**Recorded information**
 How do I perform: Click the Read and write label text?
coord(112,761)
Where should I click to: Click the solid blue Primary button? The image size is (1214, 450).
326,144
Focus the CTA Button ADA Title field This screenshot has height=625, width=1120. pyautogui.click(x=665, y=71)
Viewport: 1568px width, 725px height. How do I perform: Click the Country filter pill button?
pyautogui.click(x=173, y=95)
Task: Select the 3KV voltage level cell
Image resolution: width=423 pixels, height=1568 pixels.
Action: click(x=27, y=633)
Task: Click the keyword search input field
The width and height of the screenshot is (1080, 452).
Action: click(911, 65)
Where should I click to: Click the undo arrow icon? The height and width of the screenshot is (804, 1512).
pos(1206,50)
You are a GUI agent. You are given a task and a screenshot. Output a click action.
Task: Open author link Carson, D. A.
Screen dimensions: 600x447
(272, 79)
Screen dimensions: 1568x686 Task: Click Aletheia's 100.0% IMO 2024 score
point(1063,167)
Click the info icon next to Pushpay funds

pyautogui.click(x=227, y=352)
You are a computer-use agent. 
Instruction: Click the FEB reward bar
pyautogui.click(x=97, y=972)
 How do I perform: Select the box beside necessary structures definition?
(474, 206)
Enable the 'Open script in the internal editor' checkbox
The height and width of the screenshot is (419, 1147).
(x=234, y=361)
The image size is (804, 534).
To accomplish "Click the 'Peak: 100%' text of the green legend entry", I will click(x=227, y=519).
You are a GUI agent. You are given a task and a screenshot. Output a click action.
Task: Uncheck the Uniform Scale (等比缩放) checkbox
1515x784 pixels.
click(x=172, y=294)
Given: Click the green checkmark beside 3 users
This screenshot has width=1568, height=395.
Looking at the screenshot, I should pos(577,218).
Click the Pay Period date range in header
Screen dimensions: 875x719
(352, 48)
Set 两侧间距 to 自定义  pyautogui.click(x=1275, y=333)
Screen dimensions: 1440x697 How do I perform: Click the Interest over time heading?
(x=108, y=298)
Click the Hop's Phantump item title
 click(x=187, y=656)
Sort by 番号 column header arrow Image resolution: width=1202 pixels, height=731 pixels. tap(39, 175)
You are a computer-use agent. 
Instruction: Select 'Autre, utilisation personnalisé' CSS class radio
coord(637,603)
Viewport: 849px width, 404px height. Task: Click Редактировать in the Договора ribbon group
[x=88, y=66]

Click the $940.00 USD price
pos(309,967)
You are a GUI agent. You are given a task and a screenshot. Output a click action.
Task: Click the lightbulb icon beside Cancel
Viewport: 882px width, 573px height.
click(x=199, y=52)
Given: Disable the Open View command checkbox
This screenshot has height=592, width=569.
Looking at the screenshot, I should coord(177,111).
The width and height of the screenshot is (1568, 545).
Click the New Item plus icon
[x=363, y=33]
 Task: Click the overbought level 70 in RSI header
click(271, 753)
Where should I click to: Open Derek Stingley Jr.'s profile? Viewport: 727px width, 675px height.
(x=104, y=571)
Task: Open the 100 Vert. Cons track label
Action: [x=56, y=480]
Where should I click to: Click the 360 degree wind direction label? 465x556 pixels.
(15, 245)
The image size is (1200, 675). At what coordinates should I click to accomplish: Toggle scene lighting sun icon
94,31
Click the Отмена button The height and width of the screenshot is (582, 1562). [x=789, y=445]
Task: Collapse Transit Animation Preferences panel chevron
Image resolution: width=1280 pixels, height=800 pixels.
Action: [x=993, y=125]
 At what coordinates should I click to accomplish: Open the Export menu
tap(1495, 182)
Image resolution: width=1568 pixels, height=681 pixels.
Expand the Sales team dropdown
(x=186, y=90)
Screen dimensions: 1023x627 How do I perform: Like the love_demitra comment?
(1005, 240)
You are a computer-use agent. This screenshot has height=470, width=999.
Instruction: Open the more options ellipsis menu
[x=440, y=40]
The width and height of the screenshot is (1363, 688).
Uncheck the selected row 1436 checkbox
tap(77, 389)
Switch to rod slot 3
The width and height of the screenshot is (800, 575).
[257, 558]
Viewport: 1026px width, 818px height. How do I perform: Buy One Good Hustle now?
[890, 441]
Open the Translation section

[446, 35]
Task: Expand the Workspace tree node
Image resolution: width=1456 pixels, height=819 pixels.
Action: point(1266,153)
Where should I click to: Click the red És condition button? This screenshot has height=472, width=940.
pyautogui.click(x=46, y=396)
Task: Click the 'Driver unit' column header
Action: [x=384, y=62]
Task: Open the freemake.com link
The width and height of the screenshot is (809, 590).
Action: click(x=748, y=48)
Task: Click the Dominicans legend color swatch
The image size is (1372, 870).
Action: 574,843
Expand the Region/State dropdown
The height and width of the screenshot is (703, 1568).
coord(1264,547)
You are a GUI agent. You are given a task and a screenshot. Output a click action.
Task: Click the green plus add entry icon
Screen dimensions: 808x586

**What you are asked to do**
Please transcribe the full listing exactly, down to the last line.

**Solution to this exercise**
 How do I perform: Click the Read and write label text?
coord(112,761)
Where should I click to: Click the solid blue Primary button? The image size is (1214, 450).
326,144
Focus the CTA Button ADA Title field This screenshot has height=625, width=1120. pyautogui.click(x=665, y=71)
Viewport: 1568px width, 725px height. How do I perform: Click the Country filter pill button?
pyautogui.click(x=173, y=95)
Task: Select the 3KV voltage level cell
Image resolution: width=423 pixels, height=1568 pixels.
Action: click(x=27, y=633)
Task: Click the keyword search input field
The width and height of the screenshot is (1080, 452).
Action: click(911, 65)
Where should I click to: Click the undo arrow icon? The height and width of the screenshot is (804, 1512).
pos(1206,50)
You are a GUI agent. You are given a task and a screenshot. Output a click action.
Task: Open author link Carson, D. A.
Screen dimensions: 600x447
(272, 79)
Screen dimensions: 1568x686 Task: Click Aletheia's 100.0% IMO 2024 score
point(1063,167)
Click the info icon next to Pushpay funds

pyautogui.click(x=227, y=352)
You are a computer-use agent. 
Instruction: Click the FEB reward bar
pyautogui.click(x=97, y=972)
 How do I perform: Select the box beside necessary structures definition?
(474, 206)
Enable the 'Open script in the internal editor' checkbox
The height and width of the screenshot is (419, 1147).
(x=234, y=361)
The image size is (804, 534).
To accomplish "Click the 'Peak: 100%' text of the green legend entry", I will click(x=227, y=519).
You are a GUI agent. You are given a task and a screenshot. Output a click action.
Task: Uncheck the Uniform Scale (等比缩放) checkbox
1515x784 pixels.
click(x=172, y=294)
Given: Click the green checkmark beside 3 users
This screenshot has width=1568, height=395.
Looking at the screenshot, I should pos(577,218).
Click the Pay Period date range in header
Screen dimensions: 875x719
(352, 48)
Set 两侧间距 to 自定义  pyautogui.click(x=1275, y=333)
Screen dimensions: 1440x697 How do I perform: Click the Interest over time heading?
(x=108, y=298)
Click the Hop's Phantump item title
 click(x=187, y=656)
Sort by 番号 column header arrow Image resolution: width=1202 pixels, height=731 pixels. tap(39, 175)
You are a computer-use agent. 
Instruction: Select 'Autre, utilisation personnalisé' CSS class radio
coord(637,603)
Viewport: 849px width, 404px height. Task: Click Редактировать in the Договора ribbon group
[x=88, y=66]

Click the $940.00 USD price
pos(309,967)
You are a GUI agent. You are given a task and a screenshot. Output a click action.
Task: Click the lightbulb icon beside Cancel
Viewport: 882px width, 573px height.
click(x=199, y=52)
Given: Disable the Open View command checkbox
This screenshot has height=592, width=569.
Looking at the screenshot, I should coord(177,111).
The width and height of the screenshot is (1568, 545).
Click the New Item plus icon
[x=363, y=33]
 Task: Click the overbought level 70 in RSI header
click(271, 753)
Where should I click to: Open Derek Stingley Jr.'s profile? Viewport: 727px width, 675px height.
(x=104, y=571)
Task: Open the 100 Vert. Cons track label
Action: [x=56, y=480]
Where should I click to: Click the 360 degree wind direction label? 465x556 pixels.
(15, 245)
The image size is (1200, 675). At what coordinates should I click to accomplish: Toggle scene lighting sun icon
94,31
Click the Отмена button The height and width of the screenshot is (582, 1562). [x=789, y=445]
Task: Collapse Transit Animation Preferences panel chevron
Image resolution: width=1280 pixels, height=800 pixels.
Action: [x=993, y=125]
 At what coordinates should I click to accomplish: Open the Export menu
tap(1495, 182)
Image resolution: width=1568 pixels, height=681 pixels.
Expand the Sales team dropdown
(x=186, y=90)
Screen dimensions: 1023x627 How do I perform: Like the love_demitra comment?
(1005, 240)
You are a computer-use agent. This screenshot has height=470, width=999.
Instruction: Open the more options ellipsis menu
[x=440, y=40]
The width and height of the screenshot is (1363, 688).
Uncheck the selected row 1436 checkbox
tap(77, 389)
Switch to rod slot 3
The width and height of the screenshot is (800, 575).
[257, 558]
Viewport: 1026px width, 818px height. How do I perform: Buy One Good Hustle now?
[890, 441]
Open the Translation section

[446, 35]
Task: Expand the Workspace tree node
Image resolution: width=1456 pixels, height=819 pixels.
Action: point(1266,153)
Where should I click to: Click the red És condition button? This screenshot has height=472, width=940.
pyautogui.click(x=46, y=396)
Task: Click the 'Driver unit' column header
Action: [x=384, y=62]
Task: Open the freemake.com link
The width and height of the screenshot is (809, 590).
Action: click(x=748, y=48)
Task: Click the Dominicans legend color swatch
The image size is (1372, 870).
Action: 574,843
Expand the Region/State dropdown
The height and width of the screenshot is (703, 1568).
coord(1264,547)
You are a GUI agent. You are given a task and a screenshot. Output a click action.
Task: Click the green plus add entry icon
Screen dimensions: 808x586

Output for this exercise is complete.